OTUZ DÖRDÜNCÜ BÖLÜM

2.1K 436 78
                                    

Gözlerimi korkuyla da olsa açıp Charles'a baktım. Ne ara olduğunu bilmediğim bir zamanda benden uzaklaşmış, Sebastian'ın üzerine atılmıştı. Adamın silahından hala duman çıkıyordu. Charles'a endişe ile baktım ama bir anlık sesin verdiği şaşkınlıktan sonra yeniden Sebastian ile mücadeleye başladı. 

Kulaklarımda tuhaf bir uğultu vardı. O uğultuya rağmen koridordan gelen telaşlı ayak seslerini duyabiliyordum. Çok geçmeden hol insanlarla doldu. Kapı büyük bir gürültü ile açıldığında içeri giren Edward'ı gördüm. Bakışları şaşkın bir ifade hakimdi. Önce kalabalığa Charles'ın silahı alıp Sebastian'ı dövdüğü manzaraya çevirdi. Sonra benimkine benzer gözleri bana döndü. 

Onun gözlerine bakarken sanki her şey kayıyor gibiydi. 

Önce Edward'ın gözleri korkuyla ardına kadar açıldı. Bana doğru koşarken dudaklarının hareket ettiğini, bir şey haykırdığını gördüm ama ne olduğunu anlamadan oturduğum masadan aşağıya doğru kaydım. Karnımın sol tarafında bir ağrı vardı. Uyuşukluk benzeri ağrıyan noktaya elimi götürüp kaldırdığımda parmaklarımın kanla kaplı olduğunu gördüm. 

Hayır. 

Bu olmuş olamazdı. 

Bana ilk ulaşan Charles oldu. Kulaklarımdaki uğultuyu delip geçen bağırışını duyabiliyordum. Kabus görüyor olmalıydım. Vurulmuş olamazdım. 

Geri dön Eda. 

Annemin sesi o kadar yakından gelmişti ki bedenim kaskatı kesildi. Son günlerde duyduğum sesler şimdi daha anlamlı geliyordu. Uyanmak üzere olmalıydım ama o zamanda gözlerimi açmak istemiyordum. Orada beni ailem dışında bekleyen bir şey yoktu. 

"Beni bırakma," dedi Charles ağlayarak. Bakışlarım ona doğru kaydığında onun diğerlerine bağırdığını gördüm. 

"Hemen doktoru bulup getirin. İşinin olup olmadığını umursamayın. Gerekirse başına silah dayayın. Hemen gidin," diye kükrediğinde bir anda ortalık ayak sesleriyle yankılandı. 

Charles'ın mavi gözleri bana doğru döndüğünde artık fazla zamanımın kalmadığını anladım. Edward diğer tarafıma oturmuş, yarama çaresizce baskı uyguluyordu. Yüzü bana döndüğümde yanaklarının ıslak olduğunu gördüm. Onlara nasıl veda edebilirdim. Görüşüm kenarlardan kararmaya başladığımda her ne yapacaksam bir an önce yapmam gerektiğini biliyordum. Ruhun bu bedende daha fazla kalmaya gücü yetmeyecekti. 
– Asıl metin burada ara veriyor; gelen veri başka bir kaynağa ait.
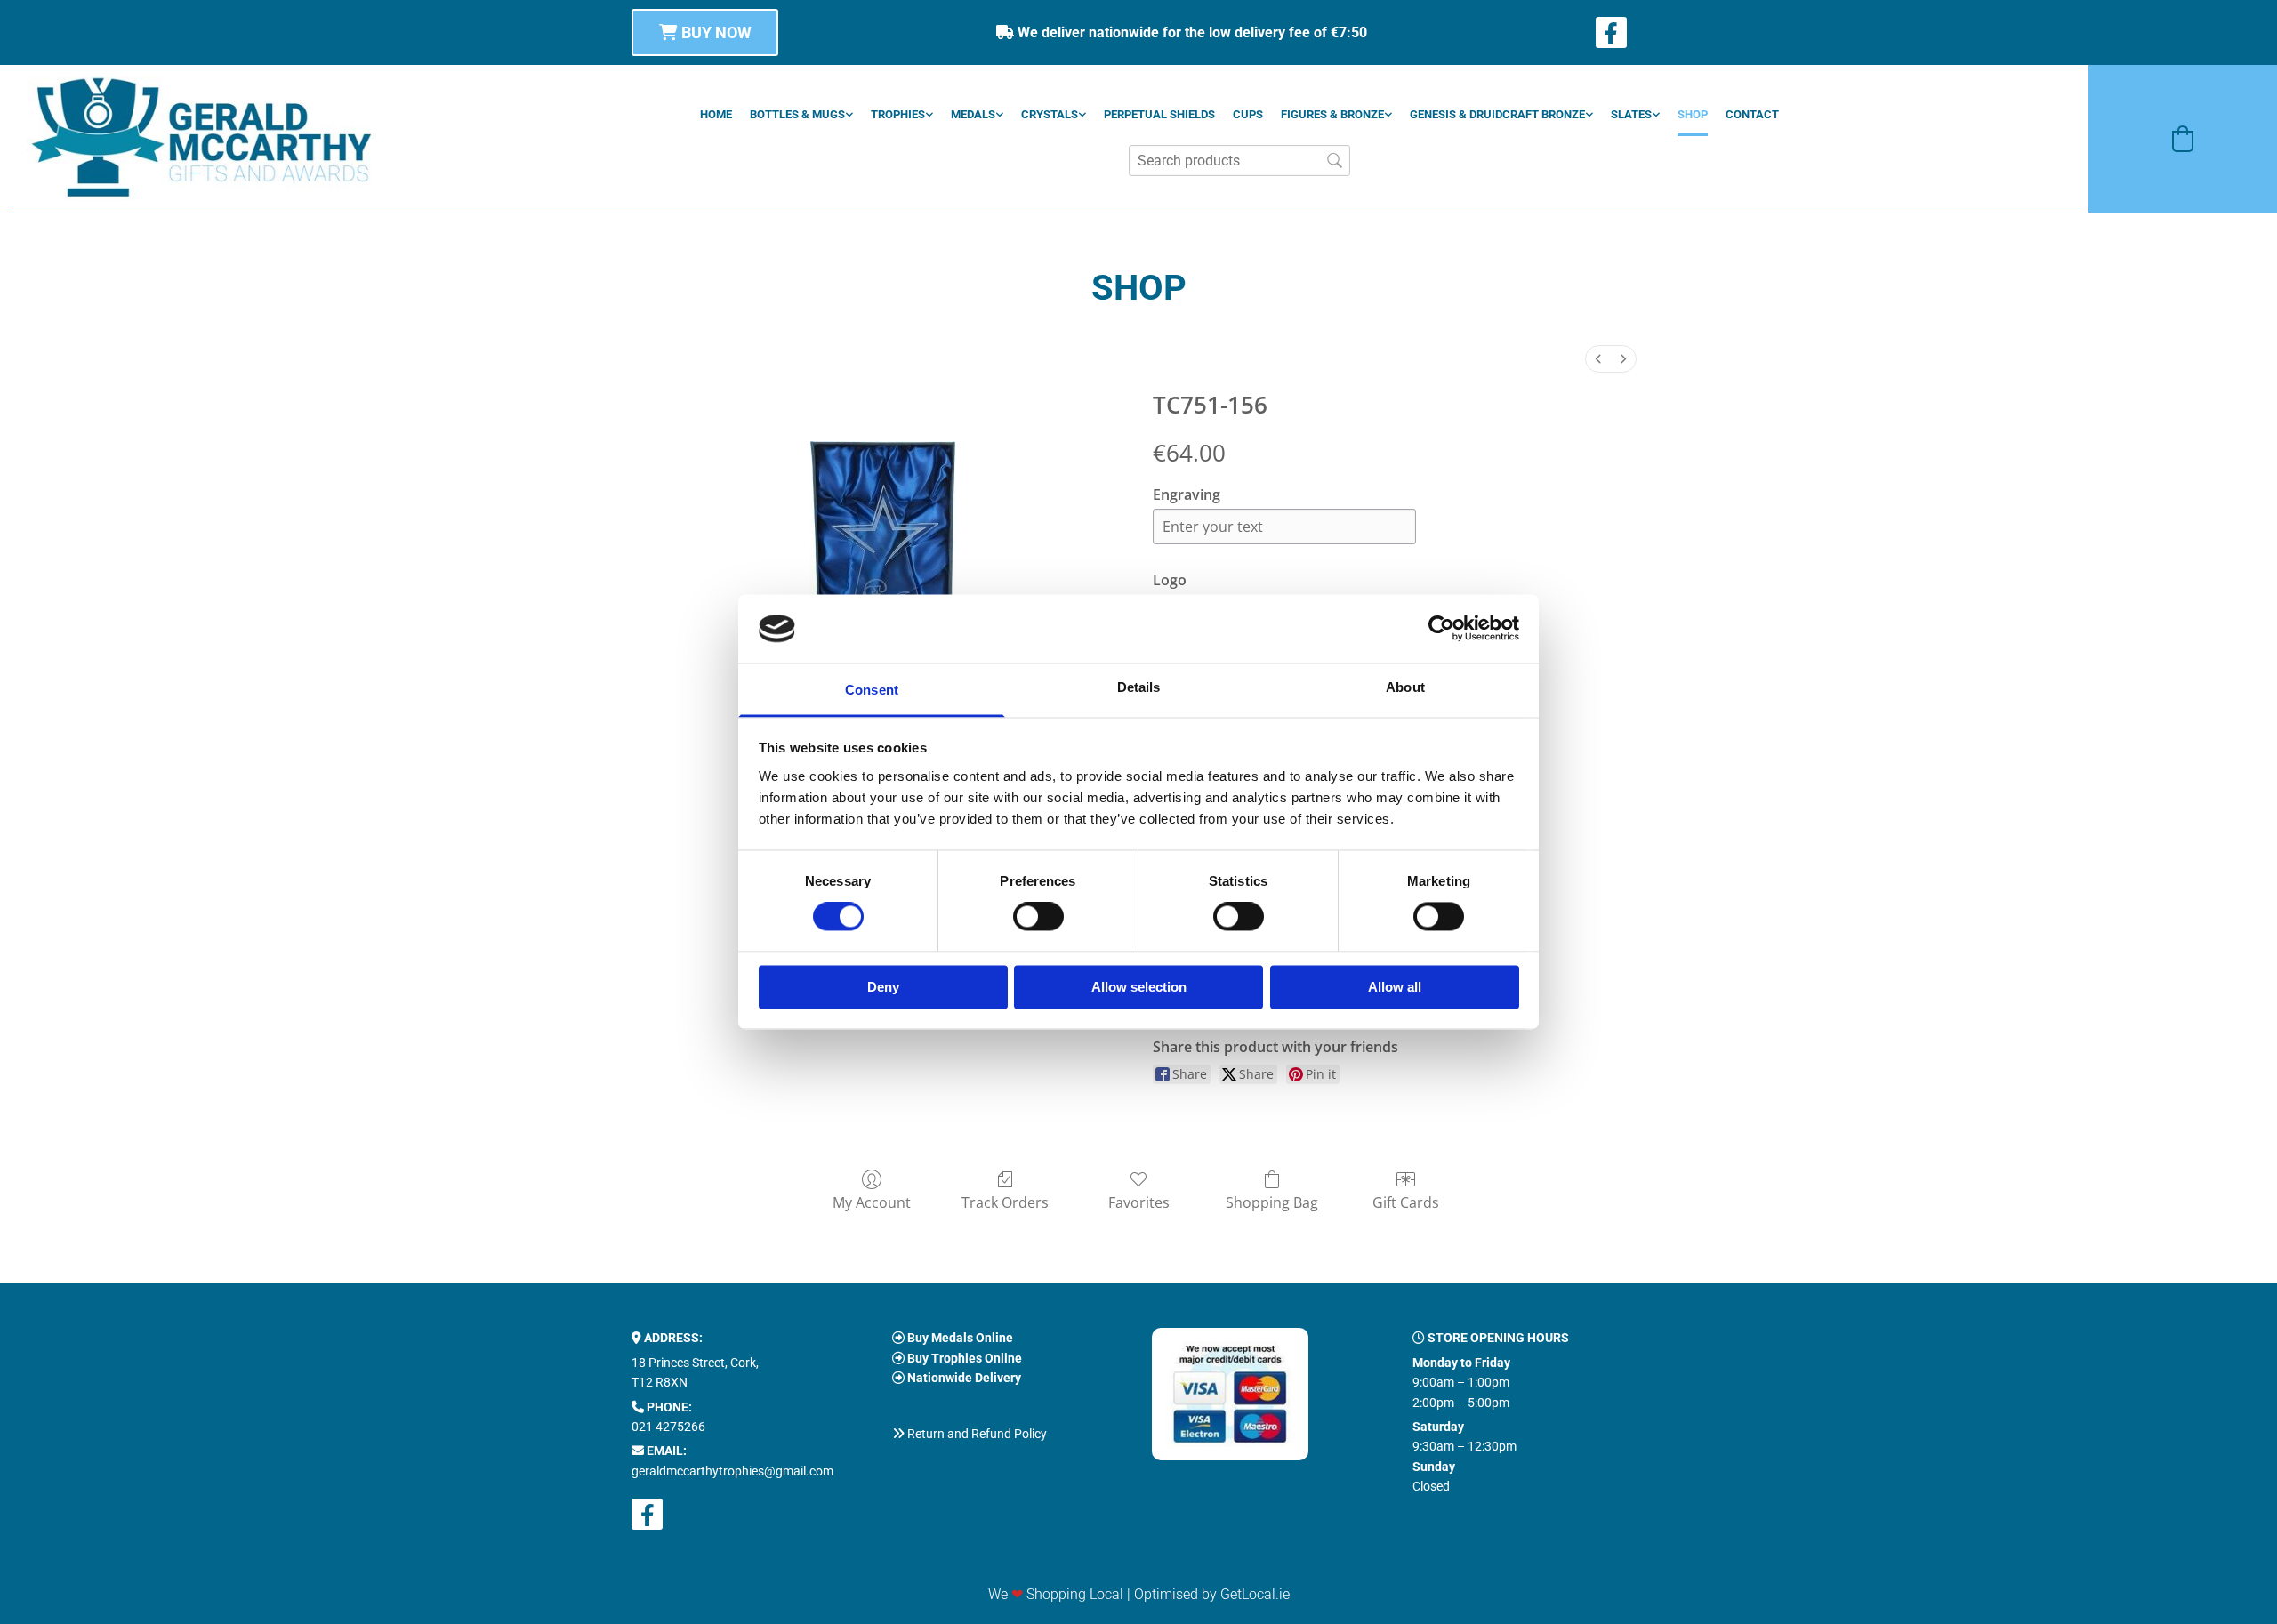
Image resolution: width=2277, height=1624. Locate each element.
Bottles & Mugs (797, 114)
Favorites (1139, 1202)
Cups (1248, 114)
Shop (1693, 114)
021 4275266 (668, 1426)
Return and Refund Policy (977, 1434)
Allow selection (1139, 986)
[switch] (1038, 917)
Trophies (898, 114)
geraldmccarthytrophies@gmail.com (732, 1471)
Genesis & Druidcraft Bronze (1497, 114)
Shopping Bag (1272, 1202)
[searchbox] (1239, 160)
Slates (1631, 114)
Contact (1752, 114)
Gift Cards (1405, 1202)
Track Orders (1005, 1202)
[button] (705, 32)
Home (716, 114)
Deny (883, 986)
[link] (801, 114)
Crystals (1049, 114)
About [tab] (1405, 687)
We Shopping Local (1055, 1594)
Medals (973, 114)
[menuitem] (1598, 359)
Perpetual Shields (1159, 114)
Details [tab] (1139, 687)
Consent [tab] (871, 689)
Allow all (1394, 986)
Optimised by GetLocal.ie (1212, 1594)
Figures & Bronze (1332, 114)
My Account (872, 1202)
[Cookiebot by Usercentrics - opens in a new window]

"Char-les," dedim zorlukla. Hemen bana doğru eğilip titreyen dudaklarını alnıma bastırdı. 

"Konuşma sevgilim, tek kelime etme. İyi olacaksın."

Kanlı elimi uzatıp parmaklarımı yanağına koydum. Tenimin soluklaştığını görebiliyordum. Hayatım Helena Anne Mercer'ın bedeninden yavaş yavaş çıkıyordu. 

"Yeniden bul beni," dedim zorda olsa kelimeler dudaklarımdan düzgün bir şekilde çıkmıştı. Charles söylediklerimi anlamaya çalışırken kaşlarını çattı. 

"Gelecekte bul beni," dedim yeniden gözlerimi açmakta zorluk yaşarken. 

Charles ne demek istediğimi anlamasa da başını hızla salladı. Başını hızla hareket ettirince gözündeki yaş yanağıma aktı. "Bulacağım," derken kendinden emindi. Elimi tutup avcumu öptü. "Nerede olursan ol seni bulacağım," dedi. 

Gözlerim bir an Edward'a kaydı. Kulaklarımda başka bir yere ait insanların konuşmaları ile doluydu. Charles'ın beni sıkıca tuttuğu kolunu hissetmiyordum. Edward sonunda kan akışını durdurarak beni kurtaramayacağını anlayınca hıçkırarak yanıma yaklaştı. Ona gülümsemeye çalıştım. Onca zaman bir abimin olması halinde nasıl hissedeceğimi düşünmeden geçirmiştim. Bana vereceği güvenden, huzurdan mahrum kalmıştım.